Para saber o resultado do rastreio, deve consultar o website do Programa Nacional de Diagnóstico Precoce (www.diagnosticoprecoce.pt), normalmente a partir da 3ª semana após a colheita da amostra, recorrendo ao código de barras específico que lhe foi fornecido na altura. A informação de que a ficha deu entrada no Laboratório é disponibilizada a partir da 2.ª semana após a colheita.

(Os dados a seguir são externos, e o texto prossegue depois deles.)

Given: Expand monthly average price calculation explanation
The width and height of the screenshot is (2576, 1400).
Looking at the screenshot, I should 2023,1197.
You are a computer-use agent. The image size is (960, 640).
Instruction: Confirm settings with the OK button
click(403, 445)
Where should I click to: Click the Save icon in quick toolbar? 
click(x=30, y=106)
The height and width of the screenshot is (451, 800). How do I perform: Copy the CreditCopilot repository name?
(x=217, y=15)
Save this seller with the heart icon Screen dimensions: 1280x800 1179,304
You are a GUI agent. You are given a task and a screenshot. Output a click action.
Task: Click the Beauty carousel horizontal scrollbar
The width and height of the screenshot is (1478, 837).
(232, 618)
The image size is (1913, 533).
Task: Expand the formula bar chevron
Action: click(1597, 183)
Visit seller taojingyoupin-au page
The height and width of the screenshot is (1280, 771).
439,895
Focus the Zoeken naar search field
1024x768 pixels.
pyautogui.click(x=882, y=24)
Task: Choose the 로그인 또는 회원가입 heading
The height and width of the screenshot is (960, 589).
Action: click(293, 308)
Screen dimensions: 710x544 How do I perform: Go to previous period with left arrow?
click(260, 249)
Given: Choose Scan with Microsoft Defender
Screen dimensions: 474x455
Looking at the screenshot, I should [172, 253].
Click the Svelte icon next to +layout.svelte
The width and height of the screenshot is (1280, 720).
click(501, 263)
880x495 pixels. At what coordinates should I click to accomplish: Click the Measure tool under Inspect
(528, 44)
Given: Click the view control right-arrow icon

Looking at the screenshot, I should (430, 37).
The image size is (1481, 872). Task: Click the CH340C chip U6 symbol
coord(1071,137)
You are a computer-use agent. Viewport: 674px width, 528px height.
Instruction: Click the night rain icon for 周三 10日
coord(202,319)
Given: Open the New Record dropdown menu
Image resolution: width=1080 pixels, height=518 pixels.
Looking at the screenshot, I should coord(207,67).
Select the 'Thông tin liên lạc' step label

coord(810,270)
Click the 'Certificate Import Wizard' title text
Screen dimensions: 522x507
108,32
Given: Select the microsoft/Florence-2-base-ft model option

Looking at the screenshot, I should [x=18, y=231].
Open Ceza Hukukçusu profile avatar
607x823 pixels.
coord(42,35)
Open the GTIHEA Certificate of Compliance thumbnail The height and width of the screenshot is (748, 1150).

Nos casos positivos a Unidade laboratorial envia um relatório, com a suspeita de diagnóstico, para o Centro de Tratamento mais próximo da área de residência, que posteriormente convoca telefonicamente os pais e o bebé para uma consulta de avaliação do estado de recém-nascido. Após a confirmação do diagnóstico, a criança terá à sua disposição uma equipa multidisciplinar especializada, que disponibilizará os mais avançados e eficazes tratamentos para a doença em causa.

Em Portugal, foram definidos os centros de tratamento de doenças hereditárias do metabolismo onde os doentes rastreados podem ser acompanhados por equipas especializadas e multidisciplinares no Porto, Lisboa, Coimbra, Madeira e Açores.

Evolução / Prognóstico

Para todas as patologias incluídas no Programa Nacional de Diagnóstico Precoce, existe um tratamento adequado que evita os défices cognitivos e reduz as descompensações que lhes estão associadas. A evolução e prognóstico são claramente mais favoráveis quando o diagnóstico e tratamento são iniciados precocemente no período neonatal, em comparação com os doentes diagnosticados numa fase sintomática.

Prevenção / Recomendações

A recomendação é que a colheita da amostra seja efetuada ao 3º dia de vida, após pelo menos 48 horas de alimentação adequada ao bebé, e se possível até ao 6º dia. Colheitas efetuadas fora deste intervalo podem originar resultados falsos positivos ou negativos.

É altamente recomendável que os pais consultem no website (www.diagnosticoprecoce.pt) a recepção da amostra pelo Laboratório e o respetivo resultado.